* **Source passage**
Severe DomU performance regression after xen-4.2.3_08-0.7.1?

Hi,

I finally tracked down a severe performance regression on our
virtualized build servers. Before a patch and reboot cycle in late
November 2014 of the Dom0 a complete build cycle would take ~5h30,
afterwards ~9h30!

The culprit seems to be a xen update, either starting with
xen-4.2.4_02-0.7.1 (not yet verified) or xen-4.2.4_04-0.9.1 (verified
slowdown). The latest update xen-4.2.5_02-0.7.1 is also slow.
I’m currently back to normal performance with kernel-3.0.101-0.15-xen +
xen-4.2.3_08-0.7.1, which was the setup before November 2014. I first
downgraded the kernel, but that didn’t change performance. Only when I
downgraded the xen packages to 4.2.3_08-0.7.1 performance came back to
normal.

The server is a dual-socket Xeon E5-2650 with 64G RAM.
Anyone experienced something similar? Did a setting/default change after
4.2.3_08-0.7.1?

Franz.

Hi Franz,

[QUOTE=Franz Sirl;26532]Hi,

I finally tracked down a severe performance regression on our
virtualized build servers. Before a patch and reboot cycle in late
November 2014 of the Dom0 a complete build cycle would take ~5h30,
afterwards ~9h30!

The culprit seems to be a xen update, either starting with
xen-4.2.4_02-0.7.1 (not yet verified) or xen-4.2.4_04-0.9.1 (verified
slowdown). The latest update xen-4.2.5_02-0.7.1 is also slow.
I’m currently back to normal performance with kernel-3.0.101-0.15-xen +
xen-4.2.3_08-0.7.1, which was the setup before November 2014. I first
downgraded the kernel, but that didn’t change performance. Only when I
downgraded the xen packages to 4.2.3_08-0.7.1 performance came back to
normal.

The server is a dual-socket Xeon E5-2650 with 64G RAM.
Anyone experienced something similar? Did a setting/default change after
4.2.3_08-0.7.1?

Franz.[/QUOTE]

I received similar reports inhouse, which I attributed to SAN/NAS changes that were implemented for the affected group - but I’m pretty sure that the Xen servers used were updated “to the latest code” then, too… currently running 4.2.5-_02-0.7.1.

Are you in a position to open as service request? That would ensure the right people can assist in finding the cause, especially since you seem to be able to reproduce the symptoms!

* **How to complete this task**
Continue the forum thread on the DomU slowdown after the Xen update, picking up after its last reply.

* **Recorded data**
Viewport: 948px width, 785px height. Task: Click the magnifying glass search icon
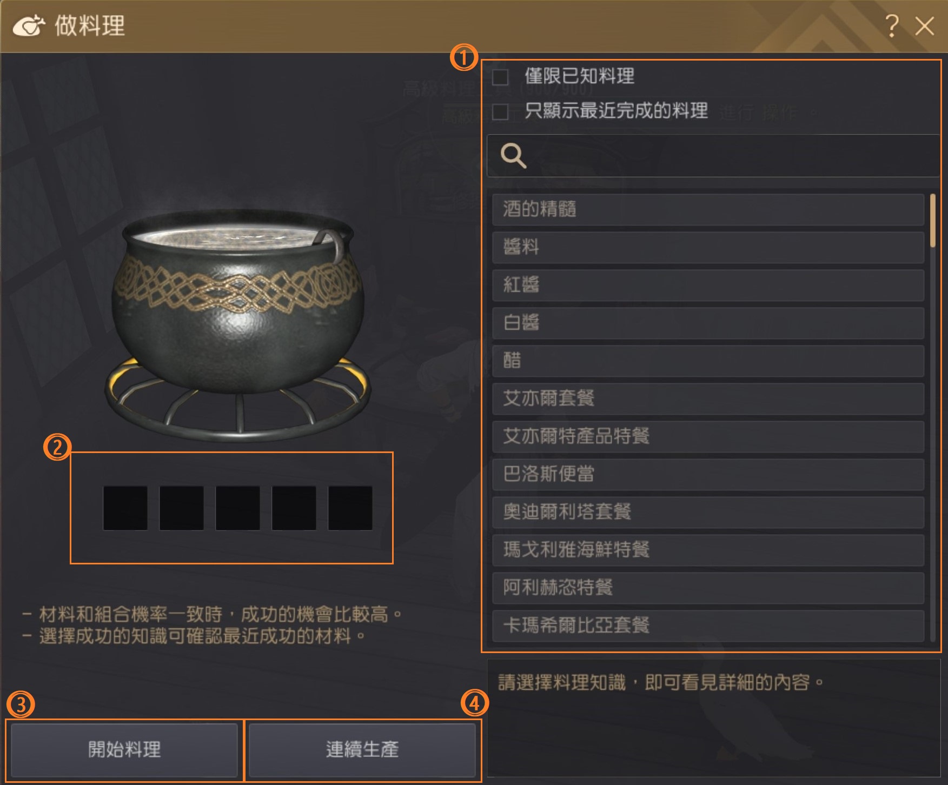point(513,156)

* **Reply**
Regards,
Jens

Am 2015-02-24 um 16:44 schrieb jmozdzen:[color=blue]

Hi Franz,
Franz Sirl;26532 Wrote:[color=green]

Hi,

I finally tracked down a severe performance regression on our
virtualized build servers. Before a patch and reboot cycle in late
November 2014 of the Dom0 a complete build cycle would take ~5h30,
afterwards ~9h30!

The culprit seems to be a xen update, either starting with
xen-4.2.4_02-0.7.1 (not yet verified) or xen-4.2.4_04-0.9.1 (verified
slowdown). The latest update xen-4.2.5_02-0.7.1 is also slow.
I’m currently back to normal performance with kernel-3.0.101-0.15-xen +
xen-4.2.3_08-0.7.1, which was the setup before November 2014. I first
downgraded the kernel, but that didn’t change performance. Only when I
downgraded the xen packages to 4.2.3_08-0.7.1 performance came back to
normal.

The server is a dual-socket Xeon E5-2650 with 64G RAM.
Anyone experienced something similar? Did a setting/default change after
4.2.3_08-0.7.1?

Franz.[/color]

I received similar reports inhouse, which I attributed to SAN/NAS
changes that were implemented for the affected group - but I’m pretty
sure that the Xen servers used were updated “to the latest code” then,
too… currently running 4.2.5-_02-0.7.1.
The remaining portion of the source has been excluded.